Unlike this straight Wien bridge, the balance of the Maxwell-Wien bridge is independent of the source frequency. In some cases, this bridge can be made to balance in the presence of mixed frequencies from the AC voltage source, the limiting factor being the inductor’s stability over a wide frequency range.

Using the equations above you can calculate appropriate values for C and R2 for a set of probe values. Then, using your calculated values, balance the bridge. The oscilloscope trace representing current (brightest green) across the top and bottom of the bridge should be minimized (straight line).

In the simplest implementation, the standard capacitor (C) and the resistor in parallel with it are made variable, and both must be adjusted to achieve balance. However, the bridge can be made to work if the capacitor is fixed (non-variable) and more than one resistor is made variable (at least the resistor in parallel with the capacitor, and one of the other two).

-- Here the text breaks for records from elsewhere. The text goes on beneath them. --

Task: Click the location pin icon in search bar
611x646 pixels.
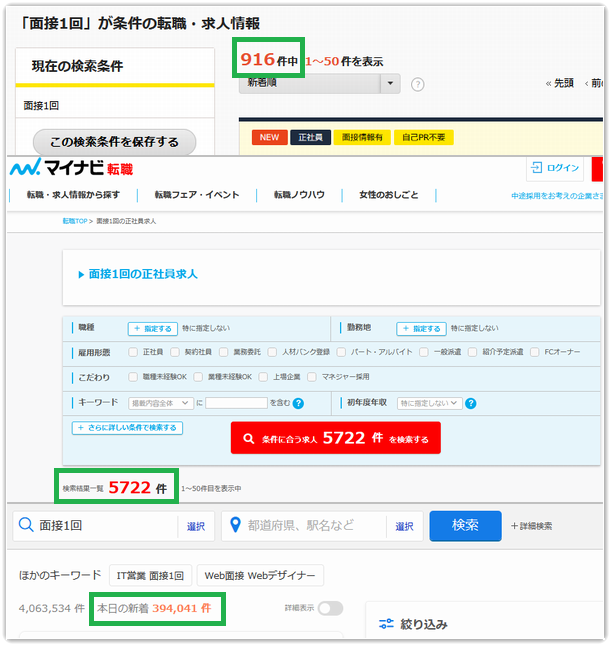Action: click(234, 525)
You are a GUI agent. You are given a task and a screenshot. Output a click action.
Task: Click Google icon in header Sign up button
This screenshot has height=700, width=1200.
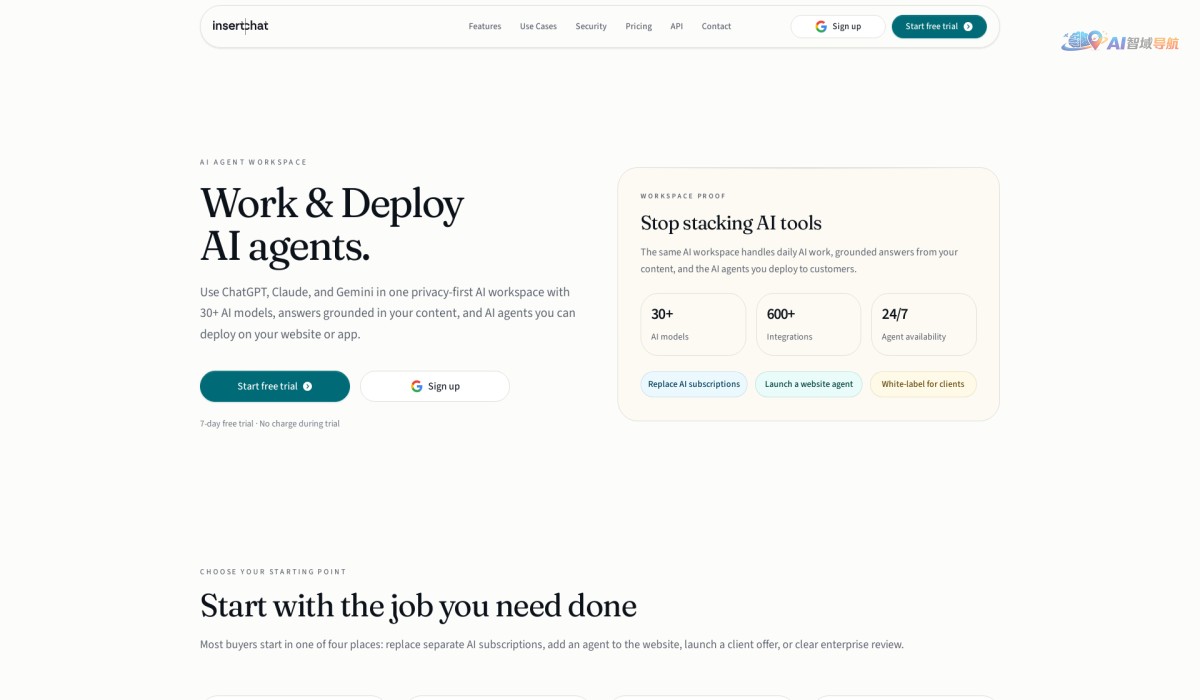[821, 26]
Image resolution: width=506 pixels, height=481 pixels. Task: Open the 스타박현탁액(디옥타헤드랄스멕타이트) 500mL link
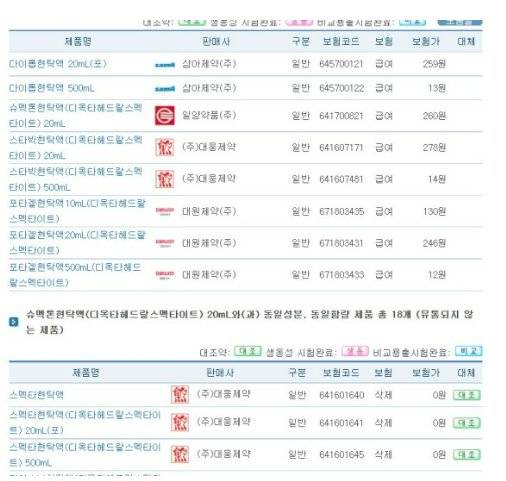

However, in the latter configuration it takes more trial-and-error adjustment to achieve balance as the different variable resistors interact in balancing magnitude and phase.

Another advantage of using a Maxwell bridge to measure inductance rather than a symmetrical inductance bridge is the elimination of measurement error due to the mutual inductance between the two inductors. Magnetic fields can be difficult to shield, and even a small amount of coupling between coils in a bridge can introduce substantial errors in certain conditions. With no second inductor to react within the Maxwell bridge, this problem is eliminated.